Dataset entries
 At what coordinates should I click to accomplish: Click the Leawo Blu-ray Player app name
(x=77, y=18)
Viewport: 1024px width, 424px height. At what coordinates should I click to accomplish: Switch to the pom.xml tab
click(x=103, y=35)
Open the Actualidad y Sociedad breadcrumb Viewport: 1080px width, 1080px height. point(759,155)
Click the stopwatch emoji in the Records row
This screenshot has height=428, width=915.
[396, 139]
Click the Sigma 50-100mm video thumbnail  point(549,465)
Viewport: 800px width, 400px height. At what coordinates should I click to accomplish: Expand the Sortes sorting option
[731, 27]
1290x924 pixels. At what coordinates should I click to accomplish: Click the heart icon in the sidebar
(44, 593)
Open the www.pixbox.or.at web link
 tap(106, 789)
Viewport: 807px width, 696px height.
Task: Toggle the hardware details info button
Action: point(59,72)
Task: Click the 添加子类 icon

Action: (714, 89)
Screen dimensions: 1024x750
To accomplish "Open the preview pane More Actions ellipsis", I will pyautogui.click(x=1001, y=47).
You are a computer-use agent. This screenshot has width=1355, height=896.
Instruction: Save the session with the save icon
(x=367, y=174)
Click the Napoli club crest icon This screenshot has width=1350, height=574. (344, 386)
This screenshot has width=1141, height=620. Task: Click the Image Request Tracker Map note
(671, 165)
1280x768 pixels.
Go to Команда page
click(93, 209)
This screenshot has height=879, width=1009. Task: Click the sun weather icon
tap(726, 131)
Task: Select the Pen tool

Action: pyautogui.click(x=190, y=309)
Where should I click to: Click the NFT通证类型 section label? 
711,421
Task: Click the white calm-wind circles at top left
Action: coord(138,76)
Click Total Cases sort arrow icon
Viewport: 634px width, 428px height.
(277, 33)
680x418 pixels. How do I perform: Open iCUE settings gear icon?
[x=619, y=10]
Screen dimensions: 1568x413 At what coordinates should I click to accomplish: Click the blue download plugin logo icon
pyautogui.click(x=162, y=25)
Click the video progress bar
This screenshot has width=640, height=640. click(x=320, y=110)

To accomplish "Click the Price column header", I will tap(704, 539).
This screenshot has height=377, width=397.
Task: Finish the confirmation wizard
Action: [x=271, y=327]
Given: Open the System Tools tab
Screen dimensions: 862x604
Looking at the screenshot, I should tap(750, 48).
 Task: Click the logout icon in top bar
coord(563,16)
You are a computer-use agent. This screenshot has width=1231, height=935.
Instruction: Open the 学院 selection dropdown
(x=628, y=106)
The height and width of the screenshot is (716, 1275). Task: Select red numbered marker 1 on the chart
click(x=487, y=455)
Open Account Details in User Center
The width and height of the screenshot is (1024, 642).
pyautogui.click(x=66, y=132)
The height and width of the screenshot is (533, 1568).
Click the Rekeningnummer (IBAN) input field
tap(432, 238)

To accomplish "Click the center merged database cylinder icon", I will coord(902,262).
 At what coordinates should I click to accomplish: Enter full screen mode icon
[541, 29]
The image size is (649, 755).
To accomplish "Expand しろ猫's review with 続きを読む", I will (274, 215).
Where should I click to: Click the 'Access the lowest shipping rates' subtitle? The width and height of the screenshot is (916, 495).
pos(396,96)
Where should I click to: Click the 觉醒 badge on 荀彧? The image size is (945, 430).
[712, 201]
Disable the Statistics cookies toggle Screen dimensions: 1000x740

▶ [WHAT YOU SHOULD DO]:
Please give again the lines above between the line holding "Click the Sigma" and the line holding "Screen dimensions: 1024x750", inclusive, exactly as they are and with nothing added.

▶ [SOLUTION TO THIS EXERCISE]:
Click the Sigma 50-100mm video thumbnail  point(549,465)
Viewport: 800px width, 400px height. At what coordinates should I click to accomplish: Expand the Sortes sorting option
[731, 27]
1290x924 pixels. At what coordinates should I click to accomplish: Click the heart icon in the sidebar
(44, 593)
Open the www.pixbox.or.at web link
 tap(106, 789)
Viewport: 807px width, 696px height.
Task: Toggle the hardware details info button
Action: point(59,72)
Task: Click the 添加子类 icon

Action: (714, 89)
Screen dimensions: 1024x750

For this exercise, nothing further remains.